As a pastor, I turn to my faith to provide answers to questions that often prove difficult and are beyond my ability to explain. When times get tough, I turn to my sacred texts to find a glimmer of hope or guidance as I struggle through what we call ‘dark nights of the soul’, a term that describes the profound spiritual crisis and feelings of abandonment that can occur during suffering. I look to the heavens and shout, “Give me peace? I beg you to solve the problem right now, dear Creator. Let me see a glimmer of hope.”

     There are moments when I pour out my heart, and it feels like nothing happens. Why do I continue to seek strength in places that leave me weary? Ultimately, I turn to the God of my understanding and ask, “Why won’t you help me? What have I done that is so wrong that you punish my son with a cruddy bleeding disorder?”

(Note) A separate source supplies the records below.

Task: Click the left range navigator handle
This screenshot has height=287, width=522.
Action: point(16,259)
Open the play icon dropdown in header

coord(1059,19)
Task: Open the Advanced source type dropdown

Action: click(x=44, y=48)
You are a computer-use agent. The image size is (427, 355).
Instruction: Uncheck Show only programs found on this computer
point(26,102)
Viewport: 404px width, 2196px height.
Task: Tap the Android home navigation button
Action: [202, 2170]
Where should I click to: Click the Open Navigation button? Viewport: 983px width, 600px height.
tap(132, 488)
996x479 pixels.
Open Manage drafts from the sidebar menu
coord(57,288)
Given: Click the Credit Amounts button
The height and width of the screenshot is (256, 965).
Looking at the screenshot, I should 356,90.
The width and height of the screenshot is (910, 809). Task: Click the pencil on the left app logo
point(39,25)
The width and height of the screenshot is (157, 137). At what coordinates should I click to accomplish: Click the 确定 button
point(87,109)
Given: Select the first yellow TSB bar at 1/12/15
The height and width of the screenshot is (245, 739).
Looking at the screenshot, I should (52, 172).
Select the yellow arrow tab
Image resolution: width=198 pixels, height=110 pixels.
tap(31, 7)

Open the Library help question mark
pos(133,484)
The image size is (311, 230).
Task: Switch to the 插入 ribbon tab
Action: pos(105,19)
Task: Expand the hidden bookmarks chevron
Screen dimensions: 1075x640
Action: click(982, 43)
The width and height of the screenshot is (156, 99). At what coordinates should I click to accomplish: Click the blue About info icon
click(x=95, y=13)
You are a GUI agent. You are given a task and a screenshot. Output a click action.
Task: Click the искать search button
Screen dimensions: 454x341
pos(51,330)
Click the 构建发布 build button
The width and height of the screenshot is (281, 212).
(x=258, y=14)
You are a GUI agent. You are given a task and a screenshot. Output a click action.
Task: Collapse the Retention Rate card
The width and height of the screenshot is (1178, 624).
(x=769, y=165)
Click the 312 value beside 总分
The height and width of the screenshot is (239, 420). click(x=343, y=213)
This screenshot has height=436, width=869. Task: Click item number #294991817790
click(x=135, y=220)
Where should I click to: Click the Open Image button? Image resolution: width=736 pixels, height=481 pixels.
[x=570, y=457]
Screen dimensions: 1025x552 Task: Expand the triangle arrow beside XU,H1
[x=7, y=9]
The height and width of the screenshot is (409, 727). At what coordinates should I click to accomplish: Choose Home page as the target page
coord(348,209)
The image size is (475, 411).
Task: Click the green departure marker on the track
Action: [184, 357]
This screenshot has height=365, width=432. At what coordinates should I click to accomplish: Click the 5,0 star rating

     Hemophilia raises its ugly head, and everyone seems to run away from the monster. Are chronic disorders truly incurable? In my son’s case, I cannot help but feel abandoned by God. I often feel unworthy of God’s love because I could not successfully intervene with the Divine on my boy’s behalf. Somehow, I think I missed the boat.

     Shame often creeps in as I reflect on the issues my family faces regarding hemophilia. I tell myself, “I am a pastor and should have all this in perspective. Maybe if I pray harder, God might hear my cries.” I know that what I feel is not what I believe, but silence, in this case, is not divine.

     Peering deeper into holy darkness, I see a glimmer of light. It appears distant and impossible to capture. The only thing that I know is that I continue to move closer, and as I do, the light grows larger, filling the space with beautiful light that overwhelms me and illuminates my spirit. In this unusual place where time and space intersect, I realize that the healing I receive is a gift from the Holy Spirit.

     I do not mean that some alien object appeared and Shazam! My boys no longer have hemophilia. I refer to the sense of peace that overwhelms me and strengthens me to help my sons manage the most difficult of situations as they journey through the world with Hemophilia, Severe, Factor VIII Deficient. This is what I call ‘true faith,’ a faith that empowers me with hope and love to face each obstacle. It’s not about miraculous cures, but about the strength and resilience it provides in the face of adversity.

     I learned that true faith, when faced with hardships, can overcome feelings of despair and anxiety. Hope finds rebirth, and the promise of a new tomorrow —a tomorrow where we can face our challenges with renewed strength and courage —inspires us to move forward. The most essential part of healing is not physical but spiritual revitalization of the soul. At this juncture between the mystical and realistic worlds, we find wholeness.

     I continue to grow in my faith as my sons face various adversities related to hemophilia. I learn that God did not give them hemophilia to test them. My boys inherited hemophilia because my wife is a carrier of the disease. When DNA passed from us to them, a damaged “X” chromosome passed to my sons. Divine hands did not manipulate DNA so that my boys would have hemophilia for some vast, eternal purpose.

     Faith enters the picture when we recognize that, despite having a bleeding disorder, there is still much we can do in the world. Sometimes life proves difficult, but that does not mean we must give up. Equipped with the belief that there is much to look forward to, we overcome obstacles and continue to live a full life. The energy that moves the entire machine is hope.

     My sons are now adults, and I believe they carry the strength of faith in their lives. I noticed how they move and react with people, and I see the joy they bring to the lives of others. Cazandra, my wife, and I know the care they demonstrate as they love us with all their hearts. Both of my sons are strong men who find comfort in their faith. I hope they continue to grow in mind and spirit as they follow their dreams in this world. Hemophilia may make its presence known, but it will not stop them.